BEGIN

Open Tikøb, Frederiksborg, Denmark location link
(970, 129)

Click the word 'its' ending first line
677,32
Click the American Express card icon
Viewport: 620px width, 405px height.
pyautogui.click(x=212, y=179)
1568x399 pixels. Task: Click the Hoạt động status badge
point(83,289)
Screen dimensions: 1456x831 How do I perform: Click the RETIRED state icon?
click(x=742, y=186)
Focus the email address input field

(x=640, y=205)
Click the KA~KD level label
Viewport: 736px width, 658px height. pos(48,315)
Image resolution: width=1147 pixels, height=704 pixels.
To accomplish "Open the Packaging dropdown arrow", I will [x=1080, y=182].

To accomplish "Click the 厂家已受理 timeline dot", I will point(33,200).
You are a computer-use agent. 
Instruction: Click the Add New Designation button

END

● **Task goal**: Repeat the whole listing, keeping every word exactly as it is.

● **Task response**:
Open Tikøb, Frederiksborg, Denmark location link
(970, 129)

Click the word 'its' ending first line
677,32
Click the American Express card icon
Viewport: 620px width, 405px height.
pyautogui.click(x=212, y=179)
1568x399 pixels. Task: Click the Hoạt động status badge
point(83,289)
Screen dimensions: 1456x831 How do I perform: Click the RETIRED state icon?
click(x=742, y=186)
Focus the email address input field

(x=640, y=205)
Click the KA~KD level label
Viewport: 736px width, 658px height. pos(48,315)
Image resolution: width=1147 pixels, height=704 pixels.
To accomplish "Open the Packaging dropdown arrow", I will [x=1080, y=182].

To accomplish "Click the 厂家已受理 timeline dot", I will point(33,200).
You are a computer-use agent. 
Instruction: Click the Add New Designation button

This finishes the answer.